RFTA considers going ‘bare bones’ or ceasing Aspen-area bus service | PostIndependent.com

RFTA considers going ‘bare bones’ or ceasing Aspen-area bus service

Scott Condon
The Aspen Times
RFTA employee Patricia Rosales Trigo, left, and lead mechanic Will Fabela disinfect a bus at the Aspen Maintenance Facility on Thursday, March 12, 2020. (Kelsey Brunner/The Aspen Times)
Kelsey Brunner/The Aspen Times

The Roaring Fork Transportation Authority will hold a special meeting Friday to determine if it should reduce to “bare bones” service on the public bus system or cease operations altogether during the COVID-19 crisis.

The number of riders has plummeted as the threat of the coronavirus has soared. There were 19,484 riders systemwide on Saturday, March 7. That fell to 3,356 on March 21, according to a memo to the board of directors from CEO Dan Blankenship.

“Due to declining ridership and social distancing and non-essential business shutdown orders from the Governor, RFTA implemented its Phase 2 Service Reduction Plan on March 23,” the memo said. That plan reduced or discontinued various routes. RFTA needs 98 bus drivers per day for that reduced service.

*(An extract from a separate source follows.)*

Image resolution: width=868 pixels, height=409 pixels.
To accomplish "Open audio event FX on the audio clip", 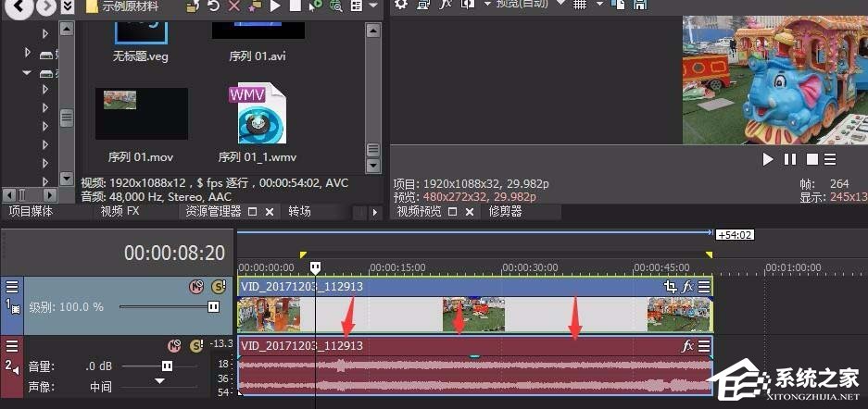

Now the agency is contemplating a reduction to Phase 3, which would further cut service and reduce the need for drivers down to 48 operators per day.

RFTA reported earlier in the week it has 17 employees with symptoms consistent with COVID-19, and one driver was taken by ambulance from his Aspen residence to the hospital. The driver was immediately taken to St. Mary’s Hospital in Grand Junction for treatment. No information has been released on his condition due to privacy laws.

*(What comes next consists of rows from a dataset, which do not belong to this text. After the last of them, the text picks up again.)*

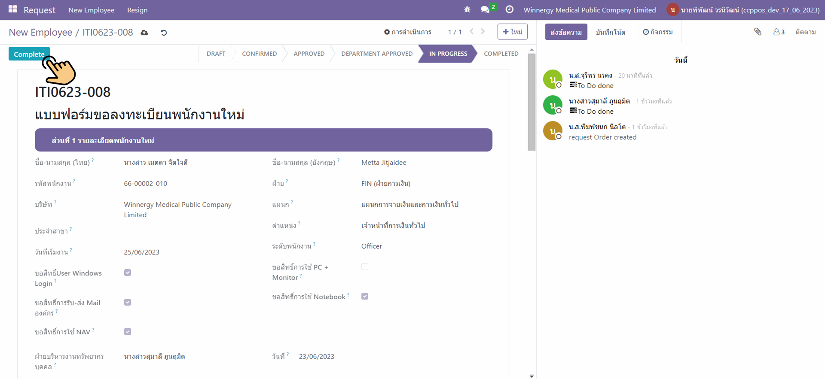Toggle the PC + Monitor checkbox
825x379 pixels.
(x=365, y=267)
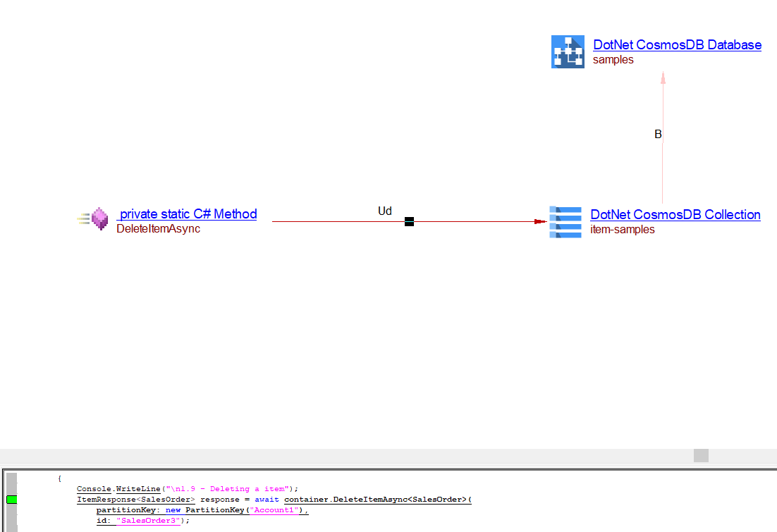777x532 pixels.
Task: Select the CosmosDB Collection icon
Action: [x=565, y=222]
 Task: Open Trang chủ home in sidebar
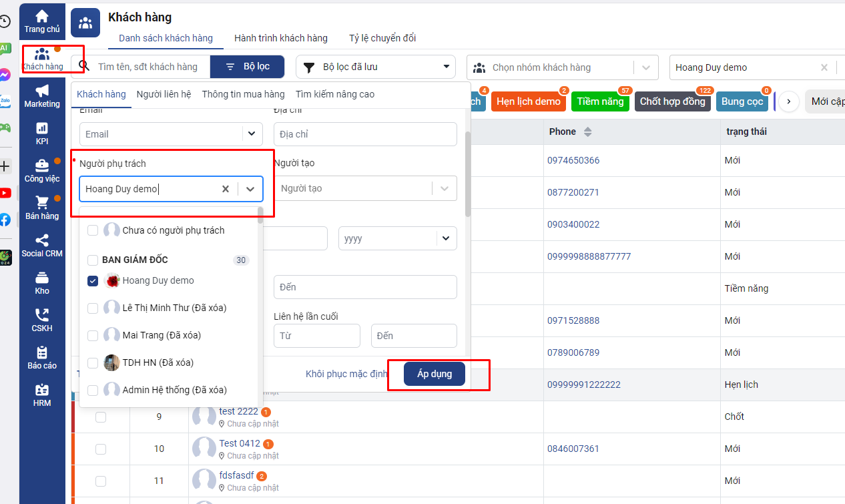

The bus agency has taken actions to try to protect drivers and passengers from getting infected. All buses in operation get “fogged” daily with a virucide. In addition, the front rows of seats are off limits to promote social distancing.

Despite the precautions, some drivers are scared. One driver asked why RFTA buses aren’t used to deliver goods such as groceries and medicine to the public rather than shuttling passengers back and forth to crowded stores. The drivers could drop off goods at the bus stops, the driver proposed.

“This type of change would greatly reduce person-to-person interactions,” said the driver, who asked to remain anonymous due to lack of permission to speak. “It would also help to keep as many drivers employed as possible.”

The driver also suggested City Market needs to reallocate its resources — assigning employees to the stores in the communities where they live rather than forcing someone in Rifle to commute to the El Jebel store, for example.

Blankenship and his staff noted in the memo that ridership is expected to decline even further with the stay at home order. However, public transportation is considered a critical government service. That makes it a tough call on whether or not to continue to operate.

“Staff requests the Board to determine whether RFTA should implement its bare bones Phase 3 Service Reduction Plan, effective Monday, March 30, or curtail all RFTA services, with the exception of paratransit service for older persons and persons with disabilities, effective as soon as practicable,” the memo said.

The virtual meeting will be held at 9 a.m. Friday due to the state stay at home order.